Exercise set.
1. Print the part of the child SSI study summary below between "Published Versions" and "(Autumn 2007): 861-85.", inclusive.
2. Translate this sentence from the child SSI study summary below into Spanish: "Additional analyses suggest that program enrollment has virtually no impact on health insurance coverage because most new SSI recipients have health insurance from Medicaid or another source at the time of enrollment."

Given text.
The Impact of Child SSI Enrollment on Household Outcomes: Evidence from the Survey of Income and Program Participation
The federal Supplemental Security Income (SSI) program has become a primary source of cash assistance for low-income families with children in the United States, with 1.04 million children currently receiving SSI benefits and 6 percent of children in a household with some SSI income. In this paper we use data from the Survey of Income and Program Participation (SIPP) to investigate the impact that child SSI enrollment has on household outcomes such as poverty, household earnings, and health insurance coverage. The longitudinal nature of the SIPP allows us to control for unobserved differences across households by measuring outcomes in the same household in the months leading up to and immediately following a child's first enrollment in SSI. Our regression analyses demonstrate that for every $100 increase in household SSI income, total household income increases by roughly $72, reflecting some modest offset of other transfer income and conditional household earnings. Our analyses further demonstrate that child SSI enrollment is associated with a statistically significant and persistent reduction in the probability that a child lives in poverty of roughly 11 percentage points. Additional analyses suggest that program enrollment has virtually no impact on health insurance coverage because most new SSI recipients have health insurance from Medicaid or another source at the time of enrollment.
Published Versions
Duggan, Mark G., Melissa Schettini Kearney. "The Impact of Child SSI Enrollment on Household Outcomes." Journal of Policy Analysis and Management 26, 4 (Autumn 2007): 861-85.

Data extract.

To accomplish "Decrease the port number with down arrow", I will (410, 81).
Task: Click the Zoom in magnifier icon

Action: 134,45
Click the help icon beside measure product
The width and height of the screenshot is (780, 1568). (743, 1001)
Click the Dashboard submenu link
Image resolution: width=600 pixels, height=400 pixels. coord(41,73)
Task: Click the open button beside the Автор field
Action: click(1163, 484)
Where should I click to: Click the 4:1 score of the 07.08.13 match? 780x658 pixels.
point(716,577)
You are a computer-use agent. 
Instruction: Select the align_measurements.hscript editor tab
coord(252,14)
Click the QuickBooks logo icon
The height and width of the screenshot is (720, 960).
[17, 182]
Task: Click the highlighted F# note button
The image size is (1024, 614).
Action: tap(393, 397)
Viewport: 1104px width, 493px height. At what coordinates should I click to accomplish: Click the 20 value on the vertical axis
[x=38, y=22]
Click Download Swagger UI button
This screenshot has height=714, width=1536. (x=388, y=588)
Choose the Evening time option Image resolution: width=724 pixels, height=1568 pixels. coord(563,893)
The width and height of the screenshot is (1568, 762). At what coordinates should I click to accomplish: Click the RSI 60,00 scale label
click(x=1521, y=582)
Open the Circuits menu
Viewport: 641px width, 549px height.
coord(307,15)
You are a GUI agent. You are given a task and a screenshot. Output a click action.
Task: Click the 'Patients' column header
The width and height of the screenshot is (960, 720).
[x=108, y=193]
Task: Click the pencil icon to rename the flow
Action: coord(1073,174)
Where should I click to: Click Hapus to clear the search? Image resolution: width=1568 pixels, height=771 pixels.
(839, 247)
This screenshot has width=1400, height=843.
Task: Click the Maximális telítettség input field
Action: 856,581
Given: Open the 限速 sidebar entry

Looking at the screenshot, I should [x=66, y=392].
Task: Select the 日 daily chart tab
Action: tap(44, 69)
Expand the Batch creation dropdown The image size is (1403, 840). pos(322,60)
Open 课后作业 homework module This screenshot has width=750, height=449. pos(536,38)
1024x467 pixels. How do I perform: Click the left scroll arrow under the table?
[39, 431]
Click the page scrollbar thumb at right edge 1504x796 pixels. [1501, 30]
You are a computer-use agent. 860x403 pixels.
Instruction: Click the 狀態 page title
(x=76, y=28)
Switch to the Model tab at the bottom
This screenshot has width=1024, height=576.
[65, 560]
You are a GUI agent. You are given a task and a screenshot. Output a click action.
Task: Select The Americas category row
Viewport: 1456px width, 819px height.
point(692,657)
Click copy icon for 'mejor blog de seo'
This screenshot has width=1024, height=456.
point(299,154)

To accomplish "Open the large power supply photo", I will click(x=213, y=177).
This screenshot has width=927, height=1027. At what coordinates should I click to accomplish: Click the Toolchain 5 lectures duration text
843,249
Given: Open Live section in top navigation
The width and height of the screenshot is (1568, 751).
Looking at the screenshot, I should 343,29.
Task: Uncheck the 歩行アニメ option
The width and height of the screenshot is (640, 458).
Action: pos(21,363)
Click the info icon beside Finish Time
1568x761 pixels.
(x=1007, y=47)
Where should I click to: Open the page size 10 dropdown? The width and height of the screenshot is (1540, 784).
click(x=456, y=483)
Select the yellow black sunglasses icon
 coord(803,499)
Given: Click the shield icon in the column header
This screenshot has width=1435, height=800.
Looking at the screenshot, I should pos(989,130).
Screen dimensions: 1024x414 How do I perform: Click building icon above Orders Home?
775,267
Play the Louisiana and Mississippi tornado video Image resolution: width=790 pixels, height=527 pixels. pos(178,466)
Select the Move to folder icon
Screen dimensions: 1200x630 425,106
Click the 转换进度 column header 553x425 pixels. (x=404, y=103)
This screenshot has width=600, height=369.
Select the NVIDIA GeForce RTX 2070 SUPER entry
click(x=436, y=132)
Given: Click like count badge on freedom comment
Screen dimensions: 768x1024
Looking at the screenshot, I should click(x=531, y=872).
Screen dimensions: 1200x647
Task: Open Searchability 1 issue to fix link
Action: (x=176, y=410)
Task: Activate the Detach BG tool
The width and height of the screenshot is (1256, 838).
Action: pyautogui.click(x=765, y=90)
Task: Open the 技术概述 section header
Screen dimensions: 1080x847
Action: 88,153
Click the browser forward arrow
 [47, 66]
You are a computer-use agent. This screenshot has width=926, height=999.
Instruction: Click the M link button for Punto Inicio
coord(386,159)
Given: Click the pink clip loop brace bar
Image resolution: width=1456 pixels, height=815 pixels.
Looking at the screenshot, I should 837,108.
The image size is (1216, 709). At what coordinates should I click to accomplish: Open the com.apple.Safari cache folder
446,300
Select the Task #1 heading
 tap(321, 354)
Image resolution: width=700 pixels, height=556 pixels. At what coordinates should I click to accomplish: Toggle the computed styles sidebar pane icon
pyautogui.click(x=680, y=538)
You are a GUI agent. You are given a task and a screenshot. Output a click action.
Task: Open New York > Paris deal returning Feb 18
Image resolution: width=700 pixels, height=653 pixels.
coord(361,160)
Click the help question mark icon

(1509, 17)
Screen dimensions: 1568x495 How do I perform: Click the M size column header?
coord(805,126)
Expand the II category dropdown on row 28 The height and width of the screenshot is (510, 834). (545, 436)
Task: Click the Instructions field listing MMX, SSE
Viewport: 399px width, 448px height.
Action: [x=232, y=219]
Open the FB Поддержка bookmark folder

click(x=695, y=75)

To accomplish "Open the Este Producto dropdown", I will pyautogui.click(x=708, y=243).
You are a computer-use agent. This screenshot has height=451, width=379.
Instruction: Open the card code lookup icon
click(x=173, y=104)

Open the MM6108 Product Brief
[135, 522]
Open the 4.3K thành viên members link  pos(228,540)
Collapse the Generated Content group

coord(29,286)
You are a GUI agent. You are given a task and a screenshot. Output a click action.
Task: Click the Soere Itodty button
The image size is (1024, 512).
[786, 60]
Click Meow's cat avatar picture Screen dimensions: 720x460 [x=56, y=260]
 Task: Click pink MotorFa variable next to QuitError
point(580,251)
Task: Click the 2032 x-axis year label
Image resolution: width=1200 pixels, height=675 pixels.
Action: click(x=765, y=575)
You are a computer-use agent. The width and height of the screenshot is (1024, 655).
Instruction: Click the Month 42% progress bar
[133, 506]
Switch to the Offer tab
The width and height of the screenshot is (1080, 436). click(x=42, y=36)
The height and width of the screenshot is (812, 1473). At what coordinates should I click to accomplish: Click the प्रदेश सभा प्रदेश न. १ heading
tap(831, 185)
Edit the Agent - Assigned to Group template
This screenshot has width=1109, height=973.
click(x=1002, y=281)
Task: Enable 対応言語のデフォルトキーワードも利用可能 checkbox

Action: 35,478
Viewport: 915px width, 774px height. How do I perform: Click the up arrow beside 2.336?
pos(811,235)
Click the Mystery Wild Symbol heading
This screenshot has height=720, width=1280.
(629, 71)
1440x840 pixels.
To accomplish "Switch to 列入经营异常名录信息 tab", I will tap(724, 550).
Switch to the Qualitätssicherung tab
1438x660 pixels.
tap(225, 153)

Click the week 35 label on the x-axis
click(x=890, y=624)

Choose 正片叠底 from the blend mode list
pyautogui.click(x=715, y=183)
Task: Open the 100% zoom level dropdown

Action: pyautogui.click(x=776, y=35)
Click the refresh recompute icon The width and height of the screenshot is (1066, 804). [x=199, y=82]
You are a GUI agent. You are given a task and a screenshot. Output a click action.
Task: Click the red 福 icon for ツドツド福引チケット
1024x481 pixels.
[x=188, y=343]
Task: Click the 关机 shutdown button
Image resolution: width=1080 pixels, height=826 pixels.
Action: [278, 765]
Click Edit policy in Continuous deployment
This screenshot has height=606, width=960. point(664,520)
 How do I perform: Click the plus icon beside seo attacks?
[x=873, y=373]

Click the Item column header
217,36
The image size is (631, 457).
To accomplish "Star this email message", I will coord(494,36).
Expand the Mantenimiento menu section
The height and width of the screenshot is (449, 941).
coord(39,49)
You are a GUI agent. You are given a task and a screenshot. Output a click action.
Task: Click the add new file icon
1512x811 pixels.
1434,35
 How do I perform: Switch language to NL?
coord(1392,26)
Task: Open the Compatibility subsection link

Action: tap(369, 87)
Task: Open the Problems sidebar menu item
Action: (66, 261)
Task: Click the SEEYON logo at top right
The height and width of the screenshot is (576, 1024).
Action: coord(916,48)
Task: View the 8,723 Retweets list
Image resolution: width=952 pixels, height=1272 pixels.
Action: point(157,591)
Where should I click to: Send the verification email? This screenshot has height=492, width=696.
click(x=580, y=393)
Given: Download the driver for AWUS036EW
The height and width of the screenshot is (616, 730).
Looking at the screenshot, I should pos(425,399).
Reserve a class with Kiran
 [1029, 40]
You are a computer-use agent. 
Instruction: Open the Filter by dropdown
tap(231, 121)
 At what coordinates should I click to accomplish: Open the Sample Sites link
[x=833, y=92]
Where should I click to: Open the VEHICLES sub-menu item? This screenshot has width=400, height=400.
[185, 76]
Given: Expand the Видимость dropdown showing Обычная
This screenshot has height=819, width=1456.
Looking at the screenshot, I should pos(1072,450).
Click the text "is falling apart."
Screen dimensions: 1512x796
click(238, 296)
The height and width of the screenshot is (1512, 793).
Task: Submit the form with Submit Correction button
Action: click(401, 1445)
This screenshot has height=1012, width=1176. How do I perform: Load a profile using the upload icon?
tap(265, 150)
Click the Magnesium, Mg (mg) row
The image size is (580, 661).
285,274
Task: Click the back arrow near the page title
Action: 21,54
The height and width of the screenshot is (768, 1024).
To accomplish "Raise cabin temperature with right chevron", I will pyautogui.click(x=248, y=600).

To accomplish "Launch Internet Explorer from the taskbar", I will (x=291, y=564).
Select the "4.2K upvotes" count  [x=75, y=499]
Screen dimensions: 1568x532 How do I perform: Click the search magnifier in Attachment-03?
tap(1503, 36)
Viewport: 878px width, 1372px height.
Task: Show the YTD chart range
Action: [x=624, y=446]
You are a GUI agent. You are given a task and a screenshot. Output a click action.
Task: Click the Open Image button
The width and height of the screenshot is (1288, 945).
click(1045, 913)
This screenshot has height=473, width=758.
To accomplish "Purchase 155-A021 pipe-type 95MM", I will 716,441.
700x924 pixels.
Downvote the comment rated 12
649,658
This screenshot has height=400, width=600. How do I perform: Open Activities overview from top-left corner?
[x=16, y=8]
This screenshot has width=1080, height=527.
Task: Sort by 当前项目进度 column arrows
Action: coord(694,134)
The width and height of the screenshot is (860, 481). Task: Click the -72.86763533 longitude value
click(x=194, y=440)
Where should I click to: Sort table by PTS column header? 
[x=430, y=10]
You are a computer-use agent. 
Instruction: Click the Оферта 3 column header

Outputs in order.
1.
Published Versions
Duggan, Mark G., Melissa Schettini Kearney. "The Impact of Child SSI Enrollment on Household Outcomes." Journal of Policy Analysis and Management 26, 4 (Autumn 2007): 861-85.

2. Análisis adicionales sugieren que la inscripción en el programa prácticamente no tiene impacto en la cobertura de seguro médico, porque la mayoría de los nuevos beneficiarios de SSI tienen seguro médico de Medicaid u otra fuente en el momento de la inscripción.